In 1958, of course, Elvis the Pelvis was drafted. The draft
into the US army could have been a disaster for Elvis Presleys
career, writes Evans, but the combination of a backlog
of records and films to keep the fans happy, and the positive press
he would receive in doing his duty like any other GI,
ensured that his time in the Army provided him with an even higher
public profile than before his recruitment. [236] The army pictures
are funny and strangely moving at the same time. Elvis is seen wearing
all sorts of military uniforms, with all sorts of caps (the forage
cap is my all time favorite).
Page 323 features the photograph of Elvis as a cowboy from
Flaming Star (1960), standing straight with his legs apart,
holding a gun in his right hand. I wonder if the Hollywood studio
executives realized the camp implications of the enterprise in general,
and of the movies title in particular. Andy Warhol certainly
did. He used that posed studio photograph as the basis of his pop-artization
of the King in 1964. In the sixties, Elviss cheeks began to
fill out.
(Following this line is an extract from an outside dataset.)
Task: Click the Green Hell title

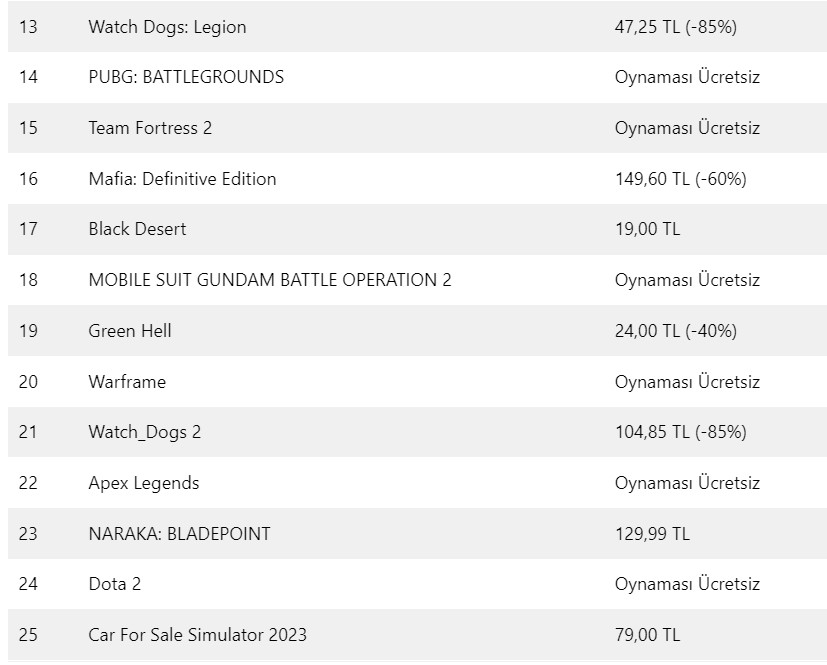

That did not stop him from posing for hundreds of movie-related
pictures that uncannily evoke other icons: there is Elvis as John
Wayne, Elvis as Steve McQueen, Elvis as Marlon Brando, even, famously,
Elvis as Clint Eastwood in Charro! (1968).
The Priscilla wedding pictures, pages 384 to 389, make you wonder
how that extraordinarily dated face ended up looking as it did in
Dallas a million years later. Priscillas bouffant hair
is a scream in the birth-of-Lisa-Marie Photoplay shots. From
1970, Elviss hair is far too long, and his sideburns, wide as
freeways, eat up his face. But who, among those of us old enough to
have chosen our own clothing in the seventies, can boast of having
entirely avoided the summits of dorkiness that were then
reached? Even those who followed every trend of the past four decades
and proudly survived them turn the pages of their photo albums twice
as fast when they get to the tight shirts with the enormous collars
and the Elvis Ray-bans.
Elvis: A Celebration is a perfect gift for fans and Cultural
Studies specialists alike. The book draws to a close, inevitably,
with the bloated Las Vegas Elvis of the end: puffy face, hairy chest
and stage ruby-studded costumes that out-Liberaced Liberace. But Evans
has wisely limited the number of these pictures. The last image, I
am glad to write, is a glamorous 1956 Love Me Tender pose.
It is followed by interesting facts, figures, and statistics
on the life of Elvis. I hope I shall be forgiven for the following
clichéd conclusion to my review: Elvis Presley died twenty-five
years ago. The King is dead, long live the King!